WORK TO COMPLETE: Task for the records below: copy exactly, and only, the line containing "You are a computer-use" and every line after it to the end, with pictures left out.

ENTRIES PROVIDED:
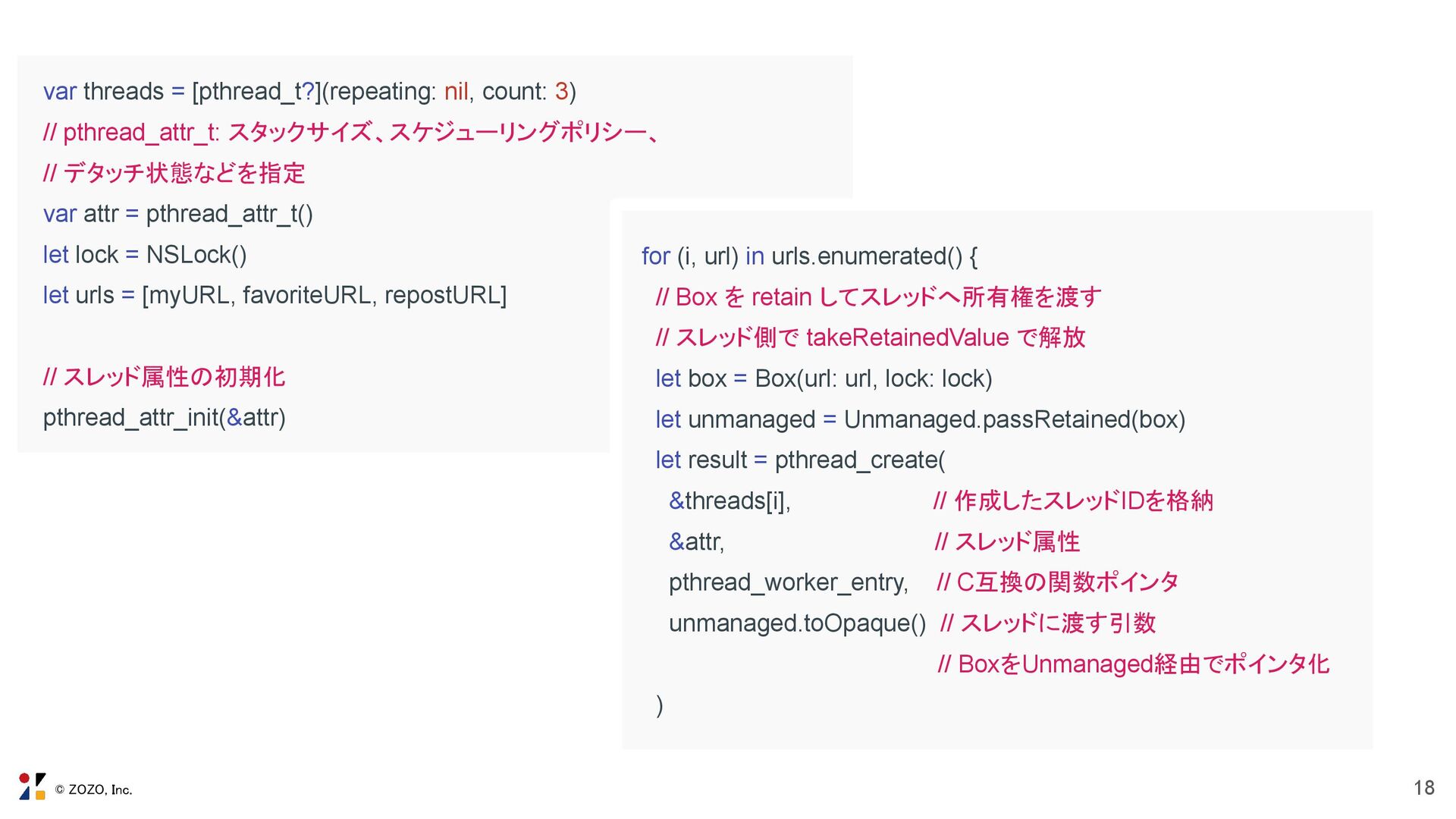
Task: Click the var threads declaration line
Action: pyautogui.click(x=309, y=92)

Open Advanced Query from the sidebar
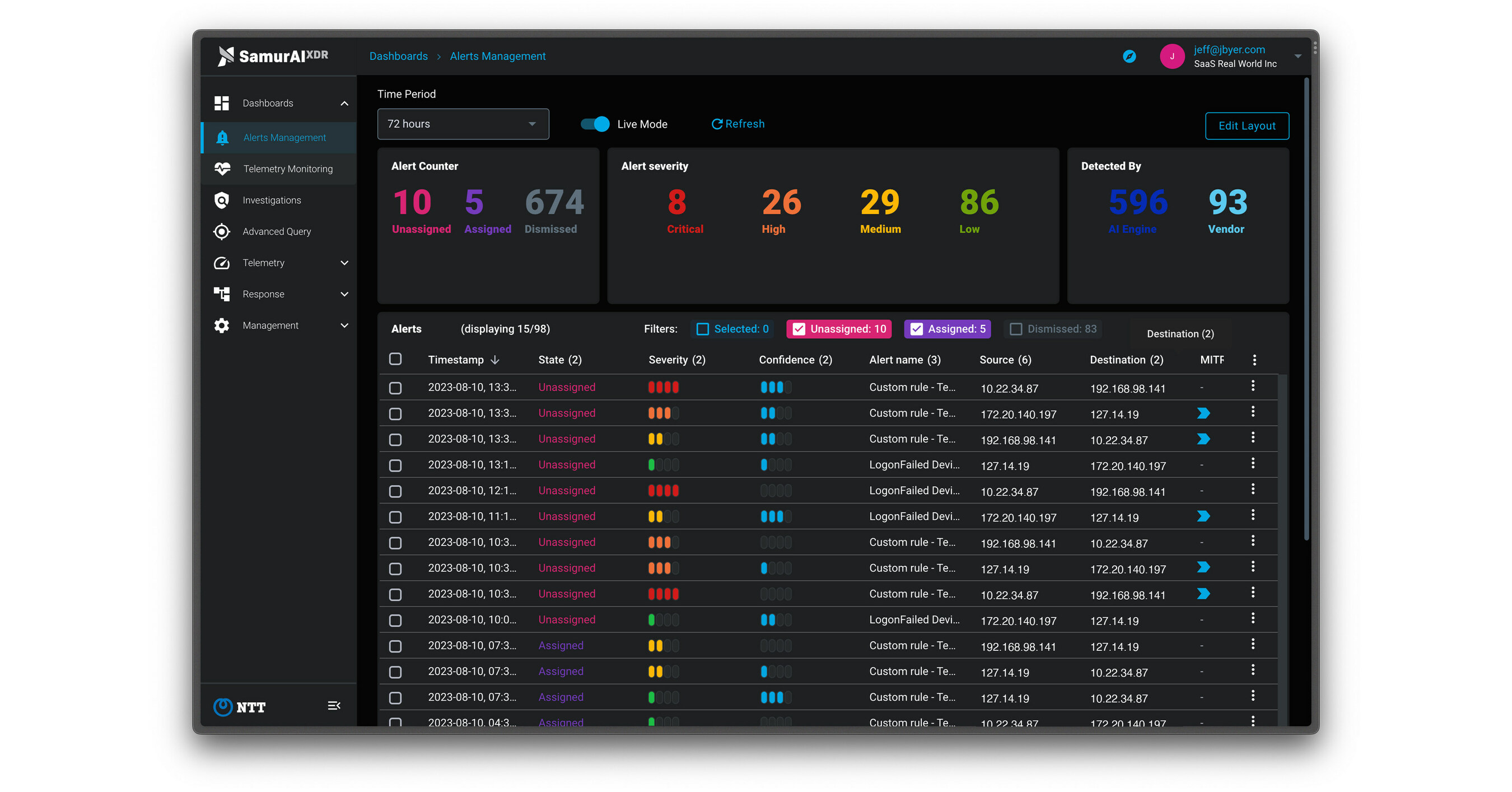pos(277,231)
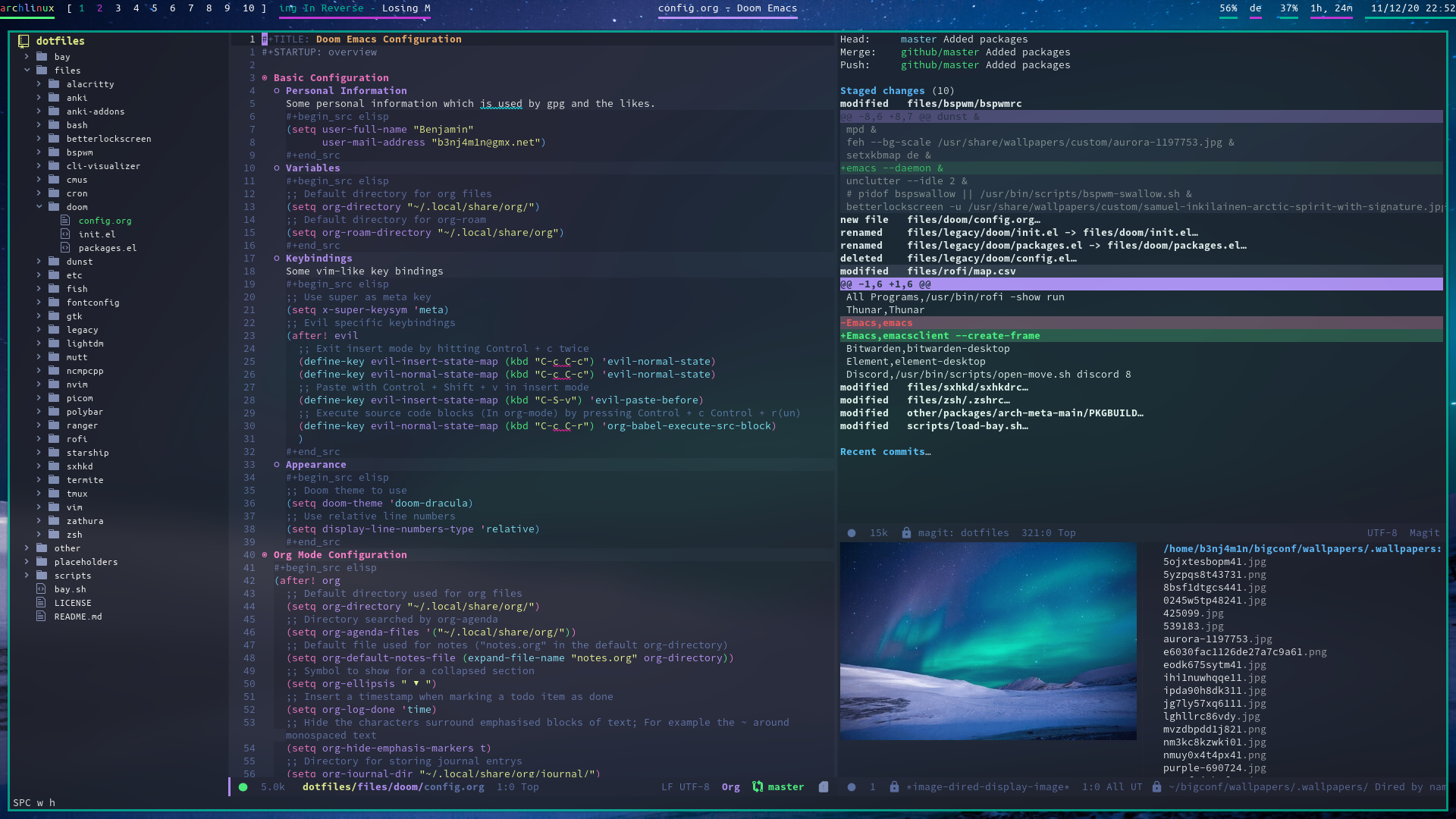Collapse the doom folder in tree
Screen dimensions: 1456x819
(39, 207)
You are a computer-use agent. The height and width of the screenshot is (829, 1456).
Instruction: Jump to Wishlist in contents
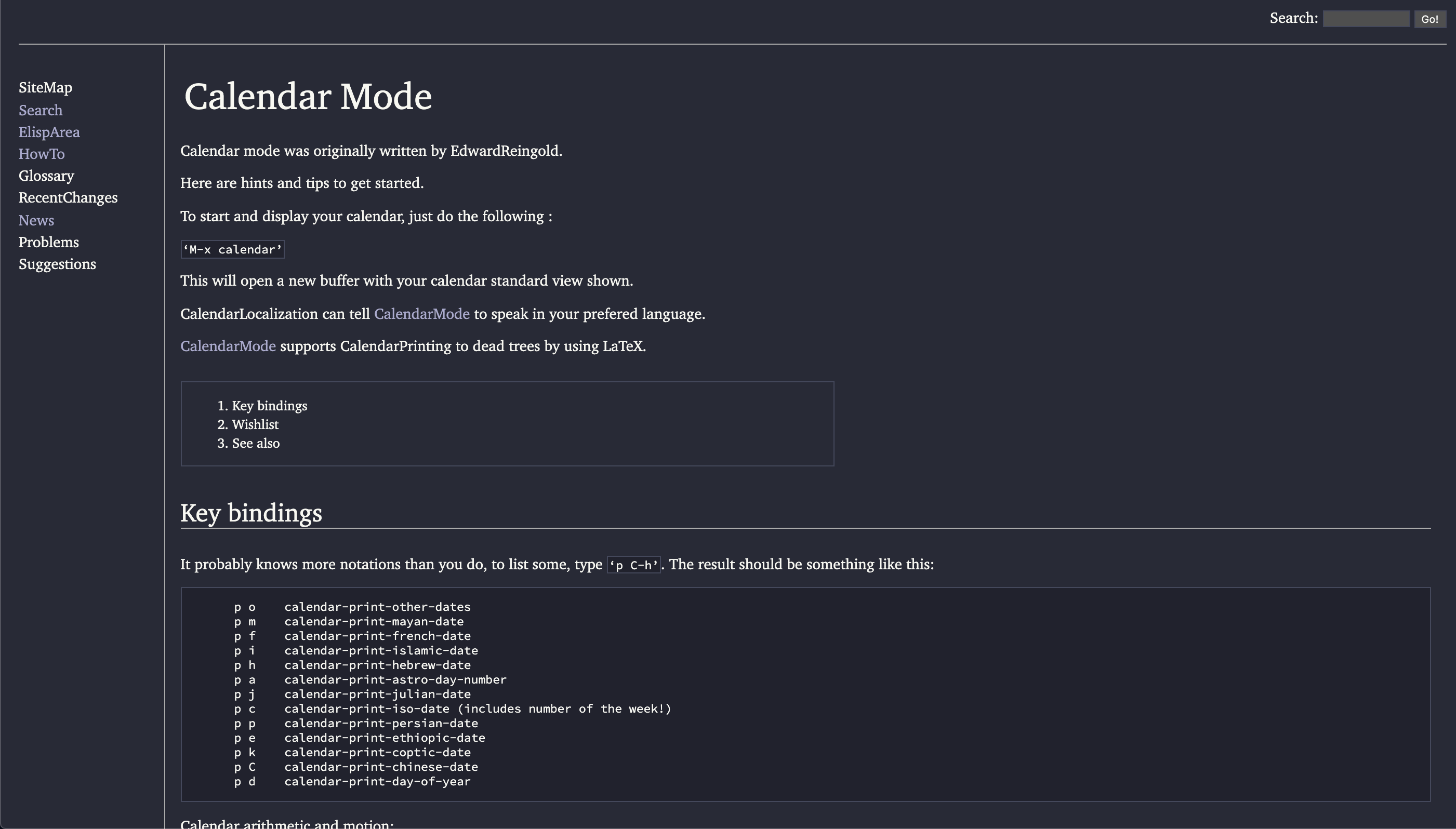click(255, 425)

ANSWER SPACE:
You are a computer-use agent. The height and width of the screenshot is (829, 1456).
Instruction: Jump to Wishlist in contents
click(255, 425)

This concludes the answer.